As the Iranian government strives to keep the people in the dark, consider the outside world and our perception of this ancient, now strongly conservative culture. What we know of Iran comes largely from news sources. But if news sources can't track the current whereabouts of an actor-journalist, can we depend on the accuracy of the information we are receiving about Iran? These questions relate to accuracy of information. So what of the spin? Look at it, more than 1,800 young Americans have been killed in Iraq and Afghanistan, more than 10,000 maimed and wounded. Numerous contractors dead. Human aid workers dead. U.N. staffers blown out of their lives by a truck bomb, and of course, the untold numbers of civilian casualties unspecified in a war justified, not by persuasion but by fear. Our nation seems under a spell where courage is violence, and the archives will show in television coverage and newspaper print, both through spun journalism and even more dominantly, editorial restriction, a consistency of media support for the casting of that spell. And with Iran now in the crosshairs of the nuclear debate, we might note that the most costly and competitive arms race in the world is taking place right here at home, between Los Alamos and Livermore laboratories. Those facts, above all, seem to me to dictate the importance of accurate and truthful reporting, on all sides of the world debate.

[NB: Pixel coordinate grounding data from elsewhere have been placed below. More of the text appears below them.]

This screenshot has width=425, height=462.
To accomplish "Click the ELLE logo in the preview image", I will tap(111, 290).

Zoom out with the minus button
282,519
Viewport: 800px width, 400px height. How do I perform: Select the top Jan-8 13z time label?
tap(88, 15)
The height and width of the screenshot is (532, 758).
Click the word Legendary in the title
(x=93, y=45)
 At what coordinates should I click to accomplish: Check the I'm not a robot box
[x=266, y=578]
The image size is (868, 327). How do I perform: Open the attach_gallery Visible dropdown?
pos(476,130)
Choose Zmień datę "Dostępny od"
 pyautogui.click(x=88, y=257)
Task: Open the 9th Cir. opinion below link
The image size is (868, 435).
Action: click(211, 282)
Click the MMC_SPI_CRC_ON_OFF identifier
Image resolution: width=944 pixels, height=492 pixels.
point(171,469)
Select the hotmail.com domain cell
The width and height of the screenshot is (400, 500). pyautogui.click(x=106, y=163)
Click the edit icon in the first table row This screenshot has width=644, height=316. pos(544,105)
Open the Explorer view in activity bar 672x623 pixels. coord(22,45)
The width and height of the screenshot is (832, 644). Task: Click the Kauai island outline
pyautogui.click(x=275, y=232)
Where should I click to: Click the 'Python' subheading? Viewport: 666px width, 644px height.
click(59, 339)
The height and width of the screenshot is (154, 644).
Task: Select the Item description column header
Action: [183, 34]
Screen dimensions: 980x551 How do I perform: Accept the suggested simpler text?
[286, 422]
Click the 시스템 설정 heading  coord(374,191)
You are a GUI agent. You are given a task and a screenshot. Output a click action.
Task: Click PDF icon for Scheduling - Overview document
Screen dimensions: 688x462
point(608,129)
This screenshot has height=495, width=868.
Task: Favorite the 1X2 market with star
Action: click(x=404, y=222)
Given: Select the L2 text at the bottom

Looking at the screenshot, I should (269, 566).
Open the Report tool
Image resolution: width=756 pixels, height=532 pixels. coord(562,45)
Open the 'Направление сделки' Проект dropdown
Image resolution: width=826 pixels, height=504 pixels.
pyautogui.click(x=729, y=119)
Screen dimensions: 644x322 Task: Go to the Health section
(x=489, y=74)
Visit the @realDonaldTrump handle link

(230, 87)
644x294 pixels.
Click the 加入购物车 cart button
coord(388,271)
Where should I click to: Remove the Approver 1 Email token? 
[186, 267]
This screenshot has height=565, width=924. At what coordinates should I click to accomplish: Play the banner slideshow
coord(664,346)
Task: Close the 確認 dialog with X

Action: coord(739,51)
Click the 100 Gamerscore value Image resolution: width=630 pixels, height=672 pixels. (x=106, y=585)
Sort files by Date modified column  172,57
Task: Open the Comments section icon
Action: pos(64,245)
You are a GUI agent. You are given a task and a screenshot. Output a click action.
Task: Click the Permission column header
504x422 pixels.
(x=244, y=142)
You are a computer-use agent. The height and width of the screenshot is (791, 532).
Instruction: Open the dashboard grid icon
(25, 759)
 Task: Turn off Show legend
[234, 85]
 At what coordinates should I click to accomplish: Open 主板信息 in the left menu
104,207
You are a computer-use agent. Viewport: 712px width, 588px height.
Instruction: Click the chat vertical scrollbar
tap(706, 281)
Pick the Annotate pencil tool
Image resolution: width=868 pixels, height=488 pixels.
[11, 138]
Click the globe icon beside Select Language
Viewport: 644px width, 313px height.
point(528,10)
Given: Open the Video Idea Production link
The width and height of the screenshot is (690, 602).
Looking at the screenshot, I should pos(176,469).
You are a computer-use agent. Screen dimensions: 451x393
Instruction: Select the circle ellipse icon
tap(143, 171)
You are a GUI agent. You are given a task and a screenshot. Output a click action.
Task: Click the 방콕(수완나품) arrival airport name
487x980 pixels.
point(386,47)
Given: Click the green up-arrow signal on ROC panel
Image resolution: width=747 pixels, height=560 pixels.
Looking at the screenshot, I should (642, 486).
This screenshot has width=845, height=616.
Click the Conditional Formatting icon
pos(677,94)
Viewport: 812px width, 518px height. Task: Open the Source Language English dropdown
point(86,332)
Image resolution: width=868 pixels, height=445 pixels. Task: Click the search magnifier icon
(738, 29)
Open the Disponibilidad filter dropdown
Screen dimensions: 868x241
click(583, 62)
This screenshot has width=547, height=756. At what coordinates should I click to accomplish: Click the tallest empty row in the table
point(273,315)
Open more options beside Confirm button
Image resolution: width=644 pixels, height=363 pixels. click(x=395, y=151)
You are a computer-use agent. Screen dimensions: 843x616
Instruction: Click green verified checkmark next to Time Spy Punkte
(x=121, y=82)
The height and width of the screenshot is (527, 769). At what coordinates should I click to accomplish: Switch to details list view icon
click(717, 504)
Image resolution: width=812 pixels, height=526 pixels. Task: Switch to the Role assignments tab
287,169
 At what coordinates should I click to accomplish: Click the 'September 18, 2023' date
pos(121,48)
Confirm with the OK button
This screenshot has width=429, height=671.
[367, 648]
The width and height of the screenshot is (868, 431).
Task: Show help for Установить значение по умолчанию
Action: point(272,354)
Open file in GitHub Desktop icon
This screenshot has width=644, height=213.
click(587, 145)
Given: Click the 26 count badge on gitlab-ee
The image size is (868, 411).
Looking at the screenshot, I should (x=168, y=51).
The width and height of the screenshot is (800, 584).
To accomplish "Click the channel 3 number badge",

As I came to the end of the writing of this piece, I was in London. It was Thursday morning, July 7. I had been writing all night and was rushing to get a cab to the train station, where I'd board the Euro-star to Paris to attend the wedding of a friend. I came out the door of my hotel and asked the bellman to call me a taxi. There were sirens blaring in all directions within blocks of where I stood.

I said, "What's going on?"

He told me, "There's been an explosion."